The lovely weather began to change. By later afternoon and evening a survival operation was in operation. Gather the animals! Find the farm creatures and get them into safe quarters! The world began to take on a surreal quality as rain became ice and the wind drove ice and snow into a darkening afternoon. We had no electricity so there was no anxiety about losing power. It was human ingenuity and effort that were the given survival mechanisms. Like a fortress against the forces of nature on the prairie, the farm house and barn were put into order with doors and windows securely closed. Kerosene lamps provided the necessary light with lanterns carried about to guide us on our rounds. Fuel for the kitchen range and heat for the house were gathered.
At 11 years of age I was securing buildings and gathering creatures. At the time we had Guinea Hens and they preferred roosting in trees when threatened. Climbing into the trees to gather these birds comes vividly to mind. The chickens were gathered into the close quarters of the chicken house which came to be surrounded by the wind and driven snow, quieting the usual cackling of the hens and roosters. Even the pungent odor of the chickens was overwhelmed by the sense of an impending night storm.

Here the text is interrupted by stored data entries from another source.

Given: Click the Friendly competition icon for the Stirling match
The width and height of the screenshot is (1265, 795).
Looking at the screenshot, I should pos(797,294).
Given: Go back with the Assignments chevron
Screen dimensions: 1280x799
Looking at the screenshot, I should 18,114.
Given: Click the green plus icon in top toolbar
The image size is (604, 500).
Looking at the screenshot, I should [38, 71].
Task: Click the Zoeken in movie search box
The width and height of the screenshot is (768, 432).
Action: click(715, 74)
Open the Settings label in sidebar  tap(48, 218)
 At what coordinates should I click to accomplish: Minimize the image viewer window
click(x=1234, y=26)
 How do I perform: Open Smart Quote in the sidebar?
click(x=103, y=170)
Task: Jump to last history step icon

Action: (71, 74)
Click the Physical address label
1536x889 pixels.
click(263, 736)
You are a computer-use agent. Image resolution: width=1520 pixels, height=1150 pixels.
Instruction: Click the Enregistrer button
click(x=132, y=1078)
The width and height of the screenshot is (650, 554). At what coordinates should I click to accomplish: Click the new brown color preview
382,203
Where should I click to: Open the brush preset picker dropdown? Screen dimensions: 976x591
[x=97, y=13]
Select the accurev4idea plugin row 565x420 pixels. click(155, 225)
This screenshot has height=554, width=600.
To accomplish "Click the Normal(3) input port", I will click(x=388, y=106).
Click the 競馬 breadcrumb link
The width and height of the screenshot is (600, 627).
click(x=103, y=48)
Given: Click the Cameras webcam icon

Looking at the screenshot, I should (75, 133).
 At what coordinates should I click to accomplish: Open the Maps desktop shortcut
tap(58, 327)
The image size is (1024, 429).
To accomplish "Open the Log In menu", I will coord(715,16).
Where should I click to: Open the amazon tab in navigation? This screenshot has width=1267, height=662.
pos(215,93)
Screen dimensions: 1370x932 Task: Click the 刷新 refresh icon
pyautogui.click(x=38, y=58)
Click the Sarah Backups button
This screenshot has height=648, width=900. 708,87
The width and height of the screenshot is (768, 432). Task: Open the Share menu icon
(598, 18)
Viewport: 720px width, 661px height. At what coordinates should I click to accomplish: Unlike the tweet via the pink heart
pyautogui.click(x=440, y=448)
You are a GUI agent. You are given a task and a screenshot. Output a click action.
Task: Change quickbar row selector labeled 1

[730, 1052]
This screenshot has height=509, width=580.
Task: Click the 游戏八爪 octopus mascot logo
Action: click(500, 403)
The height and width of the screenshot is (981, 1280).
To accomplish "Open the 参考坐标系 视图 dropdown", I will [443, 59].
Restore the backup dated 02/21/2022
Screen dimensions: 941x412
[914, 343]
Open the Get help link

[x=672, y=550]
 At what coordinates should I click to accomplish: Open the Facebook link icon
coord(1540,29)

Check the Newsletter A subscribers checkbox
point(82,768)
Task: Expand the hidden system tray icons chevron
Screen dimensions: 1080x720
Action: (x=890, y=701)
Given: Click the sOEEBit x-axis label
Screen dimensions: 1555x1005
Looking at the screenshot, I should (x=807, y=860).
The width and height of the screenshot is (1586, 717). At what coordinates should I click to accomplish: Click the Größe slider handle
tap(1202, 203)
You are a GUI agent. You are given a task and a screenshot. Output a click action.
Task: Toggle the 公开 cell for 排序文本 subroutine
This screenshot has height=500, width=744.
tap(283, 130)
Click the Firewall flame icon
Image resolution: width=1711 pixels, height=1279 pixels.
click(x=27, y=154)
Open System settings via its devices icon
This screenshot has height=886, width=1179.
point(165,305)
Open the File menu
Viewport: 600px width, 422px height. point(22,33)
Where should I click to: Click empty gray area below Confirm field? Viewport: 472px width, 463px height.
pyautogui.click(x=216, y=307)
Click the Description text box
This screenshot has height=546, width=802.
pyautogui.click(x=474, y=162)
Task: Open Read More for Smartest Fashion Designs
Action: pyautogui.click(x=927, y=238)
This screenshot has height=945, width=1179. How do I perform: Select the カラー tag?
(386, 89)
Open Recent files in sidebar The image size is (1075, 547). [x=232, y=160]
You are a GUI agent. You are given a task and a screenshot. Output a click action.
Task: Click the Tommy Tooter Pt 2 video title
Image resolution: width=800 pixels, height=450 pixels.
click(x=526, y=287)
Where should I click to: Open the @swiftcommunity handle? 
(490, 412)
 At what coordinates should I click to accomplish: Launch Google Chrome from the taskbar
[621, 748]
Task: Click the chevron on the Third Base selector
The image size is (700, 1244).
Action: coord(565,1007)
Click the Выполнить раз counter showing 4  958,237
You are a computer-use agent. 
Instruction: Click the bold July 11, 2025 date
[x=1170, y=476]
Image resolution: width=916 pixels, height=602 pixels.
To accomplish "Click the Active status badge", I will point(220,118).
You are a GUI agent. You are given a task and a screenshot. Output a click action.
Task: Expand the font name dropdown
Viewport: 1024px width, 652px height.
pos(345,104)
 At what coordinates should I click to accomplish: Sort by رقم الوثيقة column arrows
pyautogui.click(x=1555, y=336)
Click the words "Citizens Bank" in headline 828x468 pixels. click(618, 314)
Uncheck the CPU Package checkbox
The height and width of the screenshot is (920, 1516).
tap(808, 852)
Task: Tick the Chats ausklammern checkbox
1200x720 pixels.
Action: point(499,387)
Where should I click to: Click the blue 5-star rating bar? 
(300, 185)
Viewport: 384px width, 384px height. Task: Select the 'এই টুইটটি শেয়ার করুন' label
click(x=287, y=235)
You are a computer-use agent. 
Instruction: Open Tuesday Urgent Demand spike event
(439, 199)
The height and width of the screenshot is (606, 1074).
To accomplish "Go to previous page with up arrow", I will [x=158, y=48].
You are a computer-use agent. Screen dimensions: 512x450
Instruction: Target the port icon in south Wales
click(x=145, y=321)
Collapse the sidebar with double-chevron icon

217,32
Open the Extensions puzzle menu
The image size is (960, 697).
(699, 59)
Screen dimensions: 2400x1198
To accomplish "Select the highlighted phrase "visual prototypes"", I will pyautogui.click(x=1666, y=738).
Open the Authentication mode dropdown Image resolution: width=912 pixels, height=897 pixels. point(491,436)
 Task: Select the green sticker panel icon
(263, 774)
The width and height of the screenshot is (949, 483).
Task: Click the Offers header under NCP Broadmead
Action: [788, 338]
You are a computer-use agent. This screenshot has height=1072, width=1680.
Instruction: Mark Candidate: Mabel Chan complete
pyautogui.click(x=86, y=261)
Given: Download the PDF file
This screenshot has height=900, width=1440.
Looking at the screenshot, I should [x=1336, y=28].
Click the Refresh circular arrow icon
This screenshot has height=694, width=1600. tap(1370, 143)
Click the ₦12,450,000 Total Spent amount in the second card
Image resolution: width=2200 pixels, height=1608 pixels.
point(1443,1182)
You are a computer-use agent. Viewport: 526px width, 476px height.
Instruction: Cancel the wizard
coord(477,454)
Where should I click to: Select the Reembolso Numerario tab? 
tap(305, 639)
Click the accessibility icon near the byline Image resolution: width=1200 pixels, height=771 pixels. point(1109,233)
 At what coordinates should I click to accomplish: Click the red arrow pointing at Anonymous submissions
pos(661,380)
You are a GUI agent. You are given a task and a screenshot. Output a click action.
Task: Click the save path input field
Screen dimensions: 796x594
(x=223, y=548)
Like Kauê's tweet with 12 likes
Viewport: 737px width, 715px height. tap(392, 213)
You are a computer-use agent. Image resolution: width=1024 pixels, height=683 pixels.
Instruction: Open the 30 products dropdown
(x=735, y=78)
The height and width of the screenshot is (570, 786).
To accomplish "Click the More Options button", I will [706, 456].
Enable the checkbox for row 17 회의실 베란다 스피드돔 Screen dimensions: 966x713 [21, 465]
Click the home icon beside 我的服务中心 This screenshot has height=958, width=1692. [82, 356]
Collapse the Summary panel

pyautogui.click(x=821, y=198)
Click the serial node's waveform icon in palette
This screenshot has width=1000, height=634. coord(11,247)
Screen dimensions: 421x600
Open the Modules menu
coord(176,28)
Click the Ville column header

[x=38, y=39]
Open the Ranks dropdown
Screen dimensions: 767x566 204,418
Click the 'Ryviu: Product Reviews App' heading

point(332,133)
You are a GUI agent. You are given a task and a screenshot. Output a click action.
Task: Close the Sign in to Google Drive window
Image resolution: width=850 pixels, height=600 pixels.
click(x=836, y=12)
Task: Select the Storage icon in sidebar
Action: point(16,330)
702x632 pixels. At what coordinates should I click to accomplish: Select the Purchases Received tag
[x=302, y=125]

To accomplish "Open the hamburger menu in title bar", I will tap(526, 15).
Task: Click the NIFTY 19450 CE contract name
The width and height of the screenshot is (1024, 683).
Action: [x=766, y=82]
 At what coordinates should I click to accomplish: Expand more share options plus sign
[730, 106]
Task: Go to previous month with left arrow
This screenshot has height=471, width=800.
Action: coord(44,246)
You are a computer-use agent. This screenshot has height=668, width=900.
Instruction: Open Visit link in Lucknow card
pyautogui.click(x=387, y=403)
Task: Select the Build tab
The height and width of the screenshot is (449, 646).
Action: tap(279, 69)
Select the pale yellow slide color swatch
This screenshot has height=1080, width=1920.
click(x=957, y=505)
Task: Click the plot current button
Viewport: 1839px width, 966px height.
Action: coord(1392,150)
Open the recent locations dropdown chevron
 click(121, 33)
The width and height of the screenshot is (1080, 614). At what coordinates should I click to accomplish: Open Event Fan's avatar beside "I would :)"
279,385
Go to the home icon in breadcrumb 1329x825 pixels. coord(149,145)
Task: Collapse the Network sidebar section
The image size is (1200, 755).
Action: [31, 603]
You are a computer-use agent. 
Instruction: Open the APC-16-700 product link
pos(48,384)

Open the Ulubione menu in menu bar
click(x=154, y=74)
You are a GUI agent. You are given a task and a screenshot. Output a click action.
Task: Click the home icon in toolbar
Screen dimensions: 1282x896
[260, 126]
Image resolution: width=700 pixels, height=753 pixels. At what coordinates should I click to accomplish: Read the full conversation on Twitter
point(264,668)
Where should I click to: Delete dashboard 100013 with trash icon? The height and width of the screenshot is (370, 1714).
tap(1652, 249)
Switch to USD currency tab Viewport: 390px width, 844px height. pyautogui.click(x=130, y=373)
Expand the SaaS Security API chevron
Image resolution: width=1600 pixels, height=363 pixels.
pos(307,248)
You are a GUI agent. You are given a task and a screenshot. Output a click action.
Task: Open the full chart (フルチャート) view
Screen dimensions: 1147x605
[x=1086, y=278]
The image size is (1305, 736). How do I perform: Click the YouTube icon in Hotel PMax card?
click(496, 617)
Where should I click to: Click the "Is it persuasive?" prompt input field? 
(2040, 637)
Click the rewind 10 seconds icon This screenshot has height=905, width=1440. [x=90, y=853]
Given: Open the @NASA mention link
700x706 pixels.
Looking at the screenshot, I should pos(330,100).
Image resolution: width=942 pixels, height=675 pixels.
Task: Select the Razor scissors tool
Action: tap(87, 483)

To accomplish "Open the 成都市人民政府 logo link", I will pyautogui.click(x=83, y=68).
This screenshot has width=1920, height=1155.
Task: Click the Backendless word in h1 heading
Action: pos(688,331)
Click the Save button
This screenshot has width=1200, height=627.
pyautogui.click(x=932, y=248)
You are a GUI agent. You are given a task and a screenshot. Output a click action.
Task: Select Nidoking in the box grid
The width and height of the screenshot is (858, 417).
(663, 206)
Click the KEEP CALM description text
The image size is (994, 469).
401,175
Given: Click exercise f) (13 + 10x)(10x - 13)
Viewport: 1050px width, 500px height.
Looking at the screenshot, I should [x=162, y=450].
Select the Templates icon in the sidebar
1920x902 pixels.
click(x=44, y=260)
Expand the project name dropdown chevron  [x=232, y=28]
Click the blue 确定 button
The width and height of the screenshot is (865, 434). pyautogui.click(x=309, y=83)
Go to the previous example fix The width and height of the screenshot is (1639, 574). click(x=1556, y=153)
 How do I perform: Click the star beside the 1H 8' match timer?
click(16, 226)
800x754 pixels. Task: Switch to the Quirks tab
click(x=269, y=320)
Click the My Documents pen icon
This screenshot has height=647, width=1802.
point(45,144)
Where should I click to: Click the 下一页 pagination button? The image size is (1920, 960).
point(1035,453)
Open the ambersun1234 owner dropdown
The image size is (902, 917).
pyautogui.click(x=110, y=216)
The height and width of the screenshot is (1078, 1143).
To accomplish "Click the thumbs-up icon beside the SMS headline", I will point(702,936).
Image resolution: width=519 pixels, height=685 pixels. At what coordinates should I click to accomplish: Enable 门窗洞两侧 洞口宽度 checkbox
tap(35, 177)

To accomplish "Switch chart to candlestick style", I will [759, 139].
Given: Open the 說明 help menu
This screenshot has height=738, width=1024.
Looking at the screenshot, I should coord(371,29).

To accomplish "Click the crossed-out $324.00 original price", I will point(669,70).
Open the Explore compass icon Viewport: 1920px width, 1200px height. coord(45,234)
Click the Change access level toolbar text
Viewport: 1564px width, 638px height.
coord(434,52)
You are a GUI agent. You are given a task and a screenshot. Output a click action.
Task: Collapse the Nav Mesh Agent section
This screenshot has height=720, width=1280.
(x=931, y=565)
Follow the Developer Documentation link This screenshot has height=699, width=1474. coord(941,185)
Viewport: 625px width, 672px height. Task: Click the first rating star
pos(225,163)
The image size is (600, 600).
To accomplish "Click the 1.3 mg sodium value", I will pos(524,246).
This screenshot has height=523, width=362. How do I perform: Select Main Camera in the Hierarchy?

The usual tight warmth of the barn had not yet arrived since frost closes the gaps in boards as deep winter comes. This early in the season the wind forces cold into the barn until snow either builds drifts or closes the cracks in boards. Insulation was not part of barn design in that era. The sounds and bodily sensations of an arriving blizzard influenced both people and animals. Time no longer moves along at a predictable pace. The overwhelming feel of immense power dominates all of life.
Prairie life was and is personal survival in close contact with the elemental forces of nature. Contemporary technology has given the impression of human domination of the land. However, when floods, tornadoes, straight line winds, blizzards, long time rains storms, heat, cold, drought, and earth quakes arrive on their own terms, the human response depends on human ingenuity and labor coupled with a forward directed attitude and a sense of working together for the common good.